Parsley, Rutabaga, and Apple Puree
Chef Holly Herrick, hollyherrick.com
A member of the mustard family, rutabaga is a cross between turnips and cabbage, and has characteristics similar to both of them. Loaded with nutrients and fiber and low in calories, rutabaga’s slightly sulfuric flavor is tamed with the addition of sweet apple and fluffy Yukon gold potatoes in this show-stopping recipe. Flakes of pureed, fresh parsley bring out the rutabaga’s distinct and winning flavor in this deceptively simple dish that takes just minutes to prep and will last a lifetime in your memories. This is a perennial favorite on my table.
- 3 medium rutabagas, peeled and cut into 2-inch cubes (about 4 cups)
- 1 Golden Delicious apple (or another sweet variety), cored and quarted with skin on
- 1 Yukon gold potato, peeled and cut into 2 –inch cubes
- 1 cup water
- Salt and freshly ground black pepper
- 2 tablespoons sour cream
- 2 tablespoons butter
- ¼ cup fresh parsley, stiff leaves removed
Combine the rutabaga, apple, potato, water, and initial seasoning of salt and pepper in a medium-size pot. Bring to a boil over high heat and then reduce heat to a simmer. Cover and cook until the vegetables are fork tender, about 35-40 minutes.

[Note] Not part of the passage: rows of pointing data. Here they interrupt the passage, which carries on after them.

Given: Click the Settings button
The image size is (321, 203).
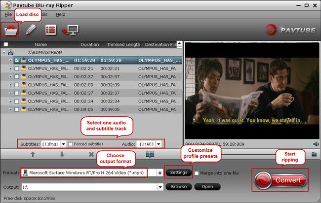Looking at the screenshot, I should tap(178, 173).
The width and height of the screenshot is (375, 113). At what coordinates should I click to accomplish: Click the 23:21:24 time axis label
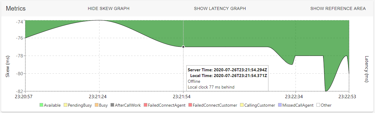tap(99, 97)
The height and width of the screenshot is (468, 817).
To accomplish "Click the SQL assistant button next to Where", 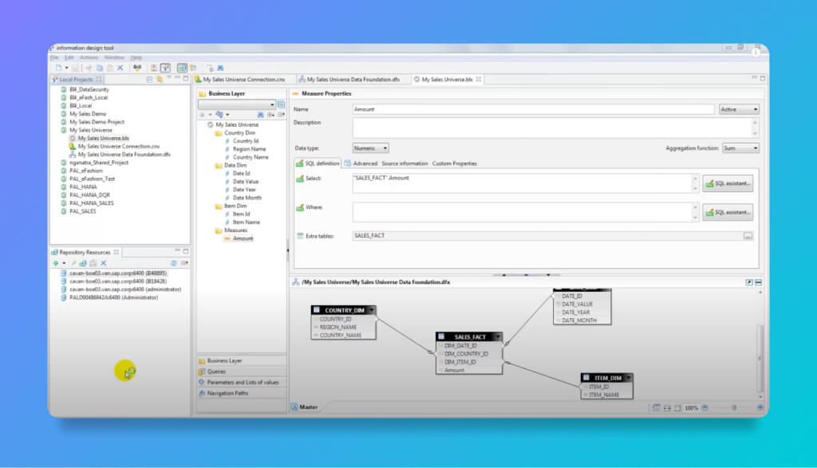I will [727, 212].
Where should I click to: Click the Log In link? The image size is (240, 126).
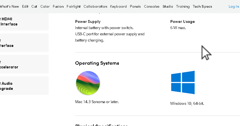click(x=234, y=6)
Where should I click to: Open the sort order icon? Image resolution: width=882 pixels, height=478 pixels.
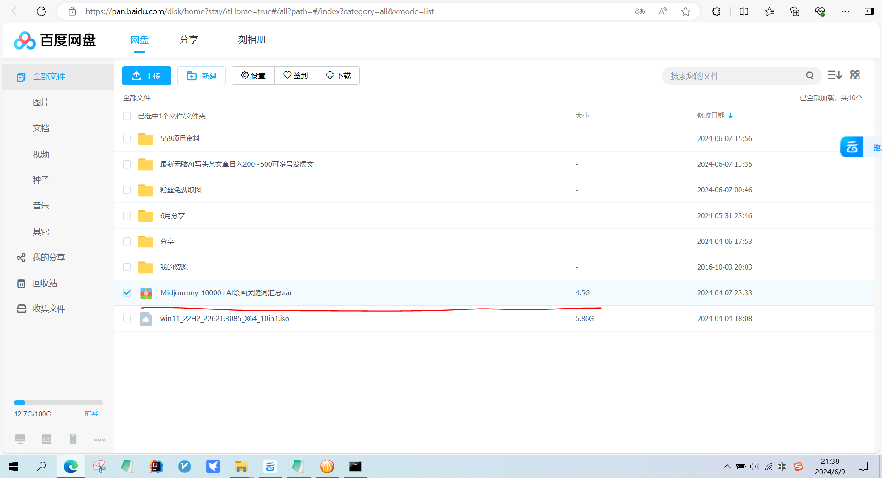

Remove from heat. Drain off all but ¼ cup of the cooking liquid (reserve for a vegetable stock for later use in soup or sauce) and add sour cream, butter, and parsley to the pot with the cooked produce and cooking liquid. Puree with a hand-held blender or process in the bowl of a food processor until very smooth. Taste and adjust seasonings as needed. Serve immediately alongside pork or another roast with generous dollop of butter.
NOTE: The puree can be stored overnight in an airtight container in the refrigerator. Reheat over moderate heat before serving.